Socialism Today - Forty years on: How Clay Cross council fought the Tories
Cobblers. The LP itself in the past has at times decided to challenge those rules.
As Smokeandsteam outlined you don't just refuse to implement cuts you use the refusal to mount a political challenge to th idea of cuts. No one is proposing the Labour councillors not implementing cuts simply as a end but as part of a political response, one that is rooted in communities.

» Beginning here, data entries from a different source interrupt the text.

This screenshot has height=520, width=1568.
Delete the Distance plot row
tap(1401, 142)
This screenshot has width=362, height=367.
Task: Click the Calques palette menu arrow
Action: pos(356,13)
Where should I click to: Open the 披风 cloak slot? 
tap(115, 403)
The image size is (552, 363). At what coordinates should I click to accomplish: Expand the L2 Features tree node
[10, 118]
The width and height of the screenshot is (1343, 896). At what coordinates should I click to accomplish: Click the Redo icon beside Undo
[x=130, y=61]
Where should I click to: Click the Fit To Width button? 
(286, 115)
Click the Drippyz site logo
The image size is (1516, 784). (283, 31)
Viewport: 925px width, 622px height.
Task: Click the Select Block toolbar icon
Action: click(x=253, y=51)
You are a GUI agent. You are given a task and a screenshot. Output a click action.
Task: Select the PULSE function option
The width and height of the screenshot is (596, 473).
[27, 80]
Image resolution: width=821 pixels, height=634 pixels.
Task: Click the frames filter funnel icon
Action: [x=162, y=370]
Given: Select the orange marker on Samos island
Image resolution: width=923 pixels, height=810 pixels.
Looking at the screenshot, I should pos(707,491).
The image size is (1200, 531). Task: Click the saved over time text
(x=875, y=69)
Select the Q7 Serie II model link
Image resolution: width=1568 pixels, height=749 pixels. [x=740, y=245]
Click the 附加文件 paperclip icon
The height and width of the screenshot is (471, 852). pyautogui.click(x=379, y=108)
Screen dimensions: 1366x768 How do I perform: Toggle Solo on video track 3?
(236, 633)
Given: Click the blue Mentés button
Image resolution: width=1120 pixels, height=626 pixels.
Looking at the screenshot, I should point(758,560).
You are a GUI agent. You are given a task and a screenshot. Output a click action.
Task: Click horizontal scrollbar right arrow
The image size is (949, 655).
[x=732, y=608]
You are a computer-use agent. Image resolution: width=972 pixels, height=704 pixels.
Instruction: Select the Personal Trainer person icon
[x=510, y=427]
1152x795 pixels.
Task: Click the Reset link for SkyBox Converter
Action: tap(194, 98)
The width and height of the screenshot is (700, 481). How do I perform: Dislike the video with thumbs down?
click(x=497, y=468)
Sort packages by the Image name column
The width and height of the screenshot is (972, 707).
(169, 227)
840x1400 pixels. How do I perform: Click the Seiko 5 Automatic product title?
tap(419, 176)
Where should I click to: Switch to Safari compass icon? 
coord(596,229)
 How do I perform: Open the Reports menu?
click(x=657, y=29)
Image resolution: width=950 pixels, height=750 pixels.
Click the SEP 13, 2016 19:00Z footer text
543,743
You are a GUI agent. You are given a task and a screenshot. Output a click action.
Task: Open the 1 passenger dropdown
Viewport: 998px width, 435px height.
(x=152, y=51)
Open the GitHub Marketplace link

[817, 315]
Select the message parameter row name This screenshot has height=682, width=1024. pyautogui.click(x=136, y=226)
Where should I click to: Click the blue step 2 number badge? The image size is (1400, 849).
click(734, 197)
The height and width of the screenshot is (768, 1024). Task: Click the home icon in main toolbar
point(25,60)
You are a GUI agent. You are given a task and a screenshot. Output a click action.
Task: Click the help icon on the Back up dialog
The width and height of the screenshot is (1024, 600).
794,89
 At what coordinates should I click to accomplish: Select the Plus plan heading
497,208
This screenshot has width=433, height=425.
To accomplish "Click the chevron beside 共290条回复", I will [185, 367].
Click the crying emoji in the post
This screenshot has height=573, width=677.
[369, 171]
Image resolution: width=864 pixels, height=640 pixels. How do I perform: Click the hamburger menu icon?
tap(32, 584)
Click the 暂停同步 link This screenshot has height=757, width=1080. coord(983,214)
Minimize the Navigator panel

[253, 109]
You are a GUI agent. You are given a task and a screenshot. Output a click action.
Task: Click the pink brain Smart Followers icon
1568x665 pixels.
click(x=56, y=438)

FFS the idea that this is revolutionary is not just silly it is totally ahistoric - Popular was/is once one of the folk victories of the LP that so many members do not seem to recognise that is pathetic.
Of course there is money, that fact that you are talking the line that there "really [is] no money" is part of the problem. And no it is not a Tory decision it is a decision being made by the councillors you are proposing people vote for, that you are supporting.

When Labour councillors implement cuts they are attacking labour, and when you (as a LP member) support those councillors you are giving support to attacks on labour. Now if you want to argue that such actions are a necessary evil go ahead. It is the nature of capitalism that we are all going to have to make hard choices sometimes but FFS don't hide your head in the sand and pretend that you are not choosing to make a political action.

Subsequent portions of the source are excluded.